Efficiently following object references for large object collections and small main memory

Abstract

We consider queries over large object-oriented databases in which one class of objects contains references to another class of objects. In order to answer the query efficiently, the database system needs to be able to follow object pointers from a large collection of objects in a way that minimizes the I/O cost. Traditional techniques require significant redundant I/O when both the referencing class and the referenced class are substantially larger than main memory. We propose a new technique for processing a class of object-oriented queries that is an adaptation of the Jive-Join algorithm of Ross and Li. Our algorithm applies as long as the number of disk blocks in the referenced relation is roughly of the order of the square of the number of blocks that fit in main memory. The cost of the algorithm is at most one pass through each input class extension, one pass through an index file if there is an index, and two passes through a temporary file that contains the object-identifier of the referenced object for each output tuple.
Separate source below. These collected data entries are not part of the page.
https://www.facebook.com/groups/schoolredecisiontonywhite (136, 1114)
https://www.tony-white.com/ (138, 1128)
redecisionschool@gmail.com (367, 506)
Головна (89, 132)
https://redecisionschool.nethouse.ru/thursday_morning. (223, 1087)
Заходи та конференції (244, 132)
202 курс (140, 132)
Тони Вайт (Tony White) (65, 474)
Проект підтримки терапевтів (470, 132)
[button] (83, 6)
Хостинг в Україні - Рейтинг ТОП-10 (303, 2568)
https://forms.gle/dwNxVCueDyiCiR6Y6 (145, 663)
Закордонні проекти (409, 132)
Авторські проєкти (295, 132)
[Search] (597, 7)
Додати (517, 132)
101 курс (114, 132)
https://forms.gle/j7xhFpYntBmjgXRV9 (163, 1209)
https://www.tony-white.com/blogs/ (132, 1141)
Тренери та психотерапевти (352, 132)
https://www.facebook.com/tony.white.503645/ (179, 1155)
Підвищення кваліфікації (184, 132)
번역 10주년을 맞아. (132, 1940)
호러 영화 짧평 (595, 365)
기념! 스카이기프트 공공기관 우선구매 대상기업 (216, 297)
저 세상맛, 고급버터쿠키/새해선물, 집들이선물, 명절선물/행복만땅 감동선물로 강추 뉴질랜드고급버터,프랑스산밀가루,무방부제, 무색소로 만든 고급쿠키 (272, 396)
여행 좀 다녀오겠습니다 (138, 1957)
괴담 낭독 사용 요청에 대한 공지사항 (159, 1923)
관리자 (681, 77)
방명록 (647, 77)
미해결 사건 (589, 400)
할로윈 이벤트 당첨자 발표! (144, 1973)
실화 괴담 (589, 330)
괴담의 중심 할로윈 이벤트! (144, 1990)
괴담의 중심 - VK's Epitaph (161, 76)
Almost all of the I/O is sequential, resulting in minimal seek and rotational latencies. We analyze the cost of our algorithm, and compare our algorithm with a naive algorithm, and with an adaptation of an algorithm due to Valduriez. We demonstrate that under a wide range of circumstances, our algorithm performs significantly better than its competitors. The performance improvement is most dramatic when there is a small amount of memory, and when the input class extensions are very large.

This research was supported by a grant from the AT&T Foundation, by a David and Lucile Packard Foundation Fellowship in Science and Engineering, by a Sloan Foundation Fellowship, by NSF grants IRI-9209029, CDA-90-24735, and by an NSF Young Investigator award.